# START OF Data section

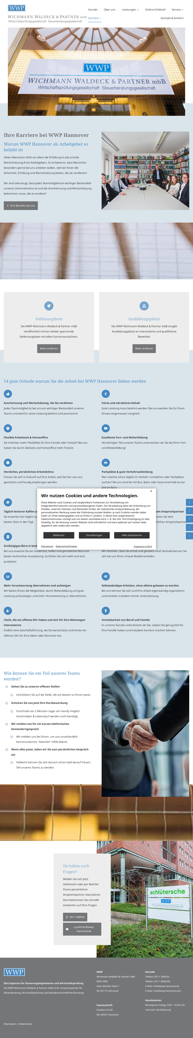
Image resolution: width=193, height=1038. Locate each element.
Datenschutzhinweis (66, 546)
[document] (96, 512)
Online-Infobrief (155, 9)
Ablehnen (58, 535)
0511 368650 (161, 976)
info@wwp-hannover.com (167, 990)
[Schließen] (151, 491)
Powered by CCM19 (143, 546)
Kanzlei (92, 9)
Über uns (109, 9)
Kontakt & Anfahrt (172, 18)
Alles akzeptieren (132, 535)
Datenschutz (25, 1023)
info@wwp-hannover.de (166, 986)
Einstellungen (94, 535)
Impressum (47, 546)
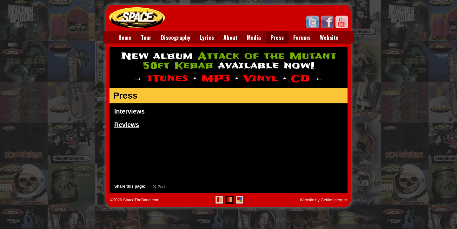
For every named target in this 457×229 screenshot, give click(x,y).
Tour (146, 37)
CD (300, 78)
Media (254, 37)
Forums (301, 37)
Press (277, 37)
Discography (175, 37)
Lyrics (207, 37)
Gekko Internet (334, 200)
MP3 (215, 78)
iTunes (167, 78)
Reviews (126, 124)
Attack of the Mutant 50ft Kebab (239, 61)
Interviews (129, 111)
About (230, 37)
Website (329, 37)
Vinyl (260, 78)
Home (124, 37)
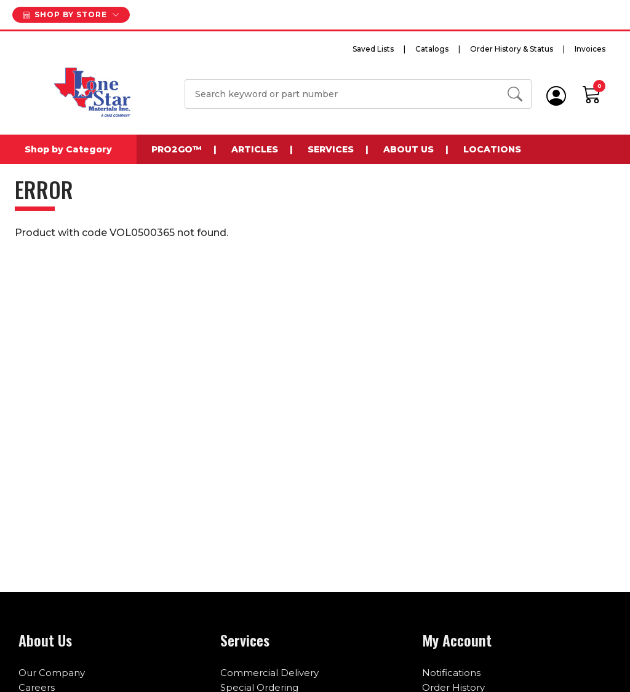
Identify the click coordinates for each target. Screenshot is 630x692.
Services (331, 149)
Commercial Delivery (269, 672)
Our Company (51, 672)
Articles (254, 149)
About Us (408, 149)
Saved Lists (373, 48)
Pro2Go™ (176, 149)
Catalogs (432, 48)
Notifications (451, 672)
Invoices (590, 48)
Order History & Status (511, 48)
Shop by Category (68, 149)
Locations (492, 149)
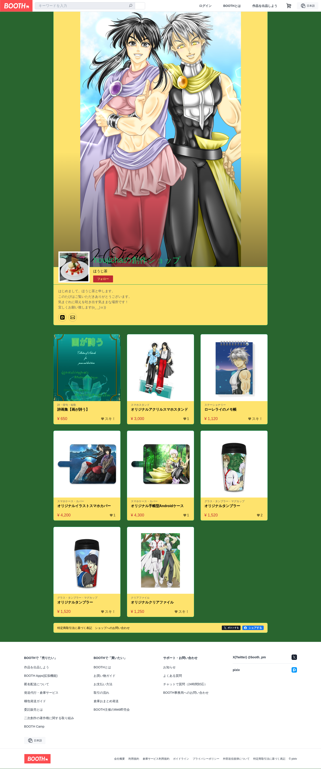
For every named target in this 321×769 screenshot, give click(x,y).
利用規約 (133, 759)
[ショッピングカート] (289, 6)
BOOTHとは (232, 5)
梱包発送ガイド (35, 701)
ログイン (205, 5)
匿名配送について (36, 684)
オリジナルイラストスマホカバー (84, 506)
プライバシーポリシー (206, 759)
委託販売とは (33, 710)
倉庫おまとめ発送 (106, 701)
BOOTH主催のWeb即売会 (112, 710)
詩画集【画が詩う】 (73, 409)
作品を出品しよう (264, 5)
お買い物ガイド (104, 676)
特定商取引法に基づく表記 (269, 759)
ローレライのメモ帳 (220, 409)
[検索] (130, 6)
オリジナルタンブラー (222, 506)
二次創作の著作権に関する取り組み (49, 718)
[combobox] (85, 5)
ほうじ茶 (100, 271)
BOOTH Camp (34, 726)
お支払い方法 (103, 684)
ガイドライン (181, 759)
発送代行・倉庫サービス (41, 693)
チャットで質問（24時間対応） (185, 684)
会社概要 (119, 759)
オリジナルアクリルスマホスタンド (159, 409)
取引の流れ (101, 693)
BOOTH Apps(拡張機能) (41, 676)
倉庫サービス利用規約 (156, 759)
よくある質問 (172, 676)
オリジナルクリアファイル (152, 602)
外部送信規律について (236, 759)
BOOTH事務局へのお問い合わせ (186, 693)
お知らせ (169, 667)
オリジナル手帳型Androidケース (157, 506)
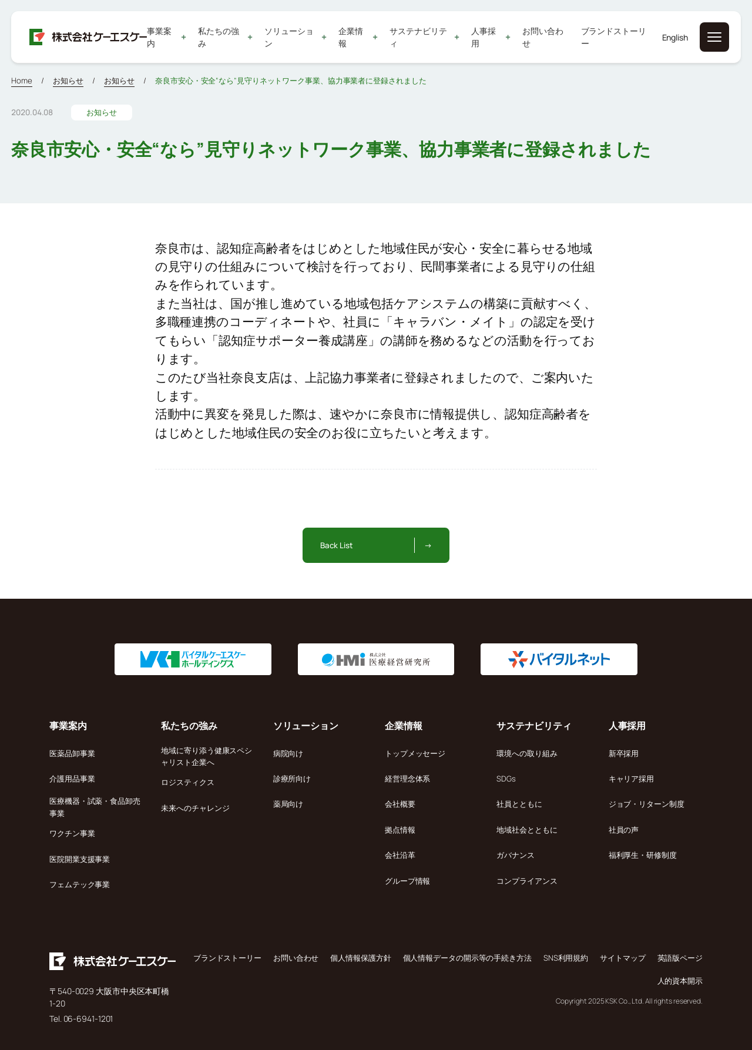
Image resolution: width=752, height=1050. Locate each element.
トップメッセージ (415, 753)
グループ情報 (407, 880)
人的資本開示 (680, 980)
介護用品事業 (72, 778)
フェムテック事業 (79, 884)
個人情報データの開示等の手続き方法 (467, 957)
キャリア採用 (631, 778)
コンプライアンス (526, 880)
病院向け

# END OF Data section

To do -> Rescale the coordinates in the answers by 2.5, rounding to whole numbers with halves going up, and write these lines out again with the requests unchanged. Begin at the first line of the records and stop after the line that contains "Powered by CCM19 (143, 546)", leaving out the pictures.

Task solution ->
Image resolution: width=193, height=1038. Locate each element.
Datenschutzhinweis (165, 1365)
[document] (240, 1280)
Online-Infobrief (388, 23)
Ablehnen (145, 1338)
0511 368650 (403, 2440)
info@wwp-hannover.com (418, 2475)
[Schließen] (378, 1228)
Powered by CCM19 (358, 1365)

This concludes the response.